▸ EXTRACTED TEXT:

......

The US Department of Energy’s Oak Ridge National Laboratory (ORNL) has unveiled Summit as the world’s most powerful supercomputer.
Secretary of Energy Rick Perry attended the debut to meet with the ORNL team and see first-hand this monumental supercomputer.
With a peak performance of 200,000 trillion calculations per second—or 200 petaflops, Summit will be eight times more powerful than America’s current top-ranked system, Titan, which is also housed at ORNL.
For certain scientific applications, Summit will also be capable of more than three billion-billion mixed precision calculations per second. Summit will provide unprecedented computing power for research in energy, advanced materials, and artificial intelligence (AI), among other domains. Summit will enable scientific discoveries that were previously impractical or impossible.

......

▸ DATA SHOWN:
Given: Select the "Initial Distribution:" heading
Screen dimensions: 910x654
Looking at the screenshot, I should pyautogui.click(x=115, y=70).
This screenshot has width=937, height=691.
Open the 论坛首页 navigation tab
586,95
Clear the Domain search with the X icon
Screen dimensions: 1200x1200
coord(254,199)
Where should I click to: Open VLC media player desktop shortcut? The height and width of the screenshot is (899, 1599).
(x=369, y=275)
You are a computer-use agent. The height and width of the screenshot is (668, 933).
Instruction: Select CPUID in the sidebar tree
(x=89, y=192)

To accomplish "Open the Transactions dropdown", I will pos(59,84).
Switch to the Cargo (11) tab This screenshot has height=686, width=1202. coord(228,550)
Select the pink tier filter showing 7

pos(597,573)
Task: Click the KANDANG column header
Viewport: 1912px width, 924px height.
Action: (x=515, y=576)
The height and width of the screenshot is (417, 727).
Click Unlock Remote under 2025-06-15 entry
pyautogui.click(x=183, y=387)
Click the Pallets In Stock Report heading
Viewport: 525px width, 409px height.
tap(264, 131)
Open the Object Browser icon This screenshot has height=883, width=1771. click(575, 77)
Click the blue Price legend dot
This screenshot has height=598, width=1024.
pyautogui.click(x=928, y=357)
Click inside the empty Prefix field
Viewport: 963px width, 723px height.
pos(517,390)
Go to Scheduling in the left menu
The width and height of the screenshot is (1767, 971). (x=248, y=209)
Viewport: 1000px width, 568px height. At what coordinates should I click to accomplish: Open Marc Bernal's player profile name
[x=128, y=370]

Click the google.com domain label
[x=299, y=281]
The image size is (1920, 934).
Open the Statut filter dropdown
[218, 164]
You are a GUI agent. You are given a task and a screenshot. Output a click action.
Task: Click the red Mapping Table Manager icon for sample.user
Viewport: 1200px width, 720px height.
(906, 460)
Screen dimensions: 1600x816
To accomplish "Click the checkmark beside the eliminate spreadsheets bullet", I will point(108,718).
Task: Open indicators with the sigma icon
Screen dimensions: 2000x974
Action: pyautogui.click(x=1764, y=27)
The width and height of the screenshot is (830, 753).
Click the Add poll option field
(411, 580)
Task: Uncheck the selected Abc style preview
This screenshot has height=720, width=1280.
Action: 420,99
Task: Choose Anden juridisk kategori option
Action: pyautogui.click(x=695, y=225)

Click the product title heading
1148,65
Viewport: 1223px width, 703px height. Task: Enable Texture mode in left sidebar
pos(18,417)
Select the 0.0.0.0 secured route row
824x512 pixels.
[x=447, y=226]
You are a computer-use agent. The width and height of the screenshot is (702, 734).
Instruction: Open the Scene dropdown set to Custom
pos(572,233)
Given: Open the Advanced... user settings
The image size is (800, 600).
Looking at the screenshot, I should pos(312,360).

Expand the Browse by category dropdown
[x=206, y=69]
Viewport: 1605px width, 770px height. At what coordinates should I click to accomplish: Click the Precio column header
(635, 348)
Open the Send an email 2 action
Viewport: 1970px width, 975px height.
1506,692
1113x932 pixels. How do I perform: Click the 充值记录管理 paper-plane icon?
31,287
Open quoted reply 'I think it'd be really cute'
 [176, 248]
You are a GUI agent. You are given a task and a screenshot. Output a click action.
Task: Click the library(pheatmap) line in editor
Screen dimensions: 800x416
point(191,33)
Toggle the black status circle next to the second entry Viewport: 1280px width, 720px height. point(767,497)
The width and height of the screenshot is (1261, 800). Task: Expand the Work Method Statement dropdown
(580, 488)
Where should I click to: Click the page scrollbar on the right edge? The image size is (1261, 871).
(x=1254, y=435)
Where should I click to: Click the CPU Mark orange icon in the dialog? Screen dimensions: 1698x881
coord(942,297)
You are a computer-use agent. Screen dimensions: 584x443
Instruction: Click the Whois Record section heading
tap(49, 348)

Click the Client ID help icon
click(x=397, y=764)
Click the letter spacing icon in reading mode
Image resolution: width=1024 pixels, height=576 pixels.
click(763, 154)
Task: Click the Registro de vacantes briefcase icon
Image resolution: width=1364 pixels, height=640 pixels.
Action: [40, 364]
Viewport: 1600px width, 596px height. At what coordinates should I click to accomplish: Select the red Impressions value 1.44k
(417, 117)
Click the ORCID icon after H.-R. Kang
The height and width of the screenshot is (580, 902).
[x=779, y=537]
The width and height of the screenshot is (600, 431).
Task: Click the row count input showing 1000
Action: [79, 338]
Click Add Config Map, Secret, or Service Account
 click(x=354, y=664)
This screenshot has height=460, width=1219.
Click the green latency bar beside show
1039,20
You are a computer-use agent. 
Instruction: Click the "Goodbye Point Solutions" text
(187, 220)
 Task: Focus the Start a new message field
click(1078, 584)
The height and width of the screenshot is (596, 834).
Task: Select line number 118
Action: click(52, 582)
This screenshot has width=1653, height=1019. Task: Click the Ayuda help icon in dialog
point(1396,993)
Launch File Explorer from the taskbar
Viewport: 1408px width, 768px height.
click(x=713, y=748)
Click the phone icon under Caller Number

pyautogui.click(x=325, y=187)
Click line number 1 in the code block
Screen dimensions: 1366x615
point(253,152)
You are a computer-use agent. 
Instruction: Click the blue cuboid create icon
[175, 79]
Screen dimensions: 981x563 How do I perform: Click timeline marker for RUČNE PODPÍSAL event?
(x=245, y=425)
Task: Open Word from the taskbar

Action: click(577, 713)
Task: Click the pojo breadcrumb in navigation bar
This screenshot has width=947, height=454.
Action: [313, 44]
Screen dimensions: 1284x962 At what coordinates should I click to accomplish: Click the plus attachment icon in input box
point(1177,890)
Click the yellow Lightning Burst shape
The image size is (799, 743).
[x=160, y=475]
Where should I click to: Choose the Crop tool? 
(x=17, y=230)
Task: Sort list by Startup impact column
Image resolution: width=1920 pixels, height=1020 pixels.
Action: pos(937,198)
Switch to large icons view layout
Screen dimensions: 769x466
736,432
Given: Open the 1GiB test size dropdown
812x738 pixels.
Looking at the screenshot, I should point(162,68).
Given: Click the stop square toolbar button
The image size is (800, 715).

......

▸ PROBLEM:
From the text on the Summit supercomputer, set down the passage from "With a peak" up to and including "impractical or impossible.", word for word. The entries are unrelated to the Summit announcement and form a separate body of material.

▸ OUTPUT FOR THIS EXERCISE:
With a peak performance of 200,000 trillion calculations per second—or 200 petaflops, Summit will be eight times more powerful than America’s current top-ranked system, Titan, which is also housed at ORNL.
For certain scientific applications, Summit will also be capable of more than three billion-billion mixed precision calculations per second. Summit will provide unprecedented computing power for research in energy, advanced materials, and artificial intelligence (AI), among other domains. Summit will enable scientific discoveries that were previously impractical or impossible.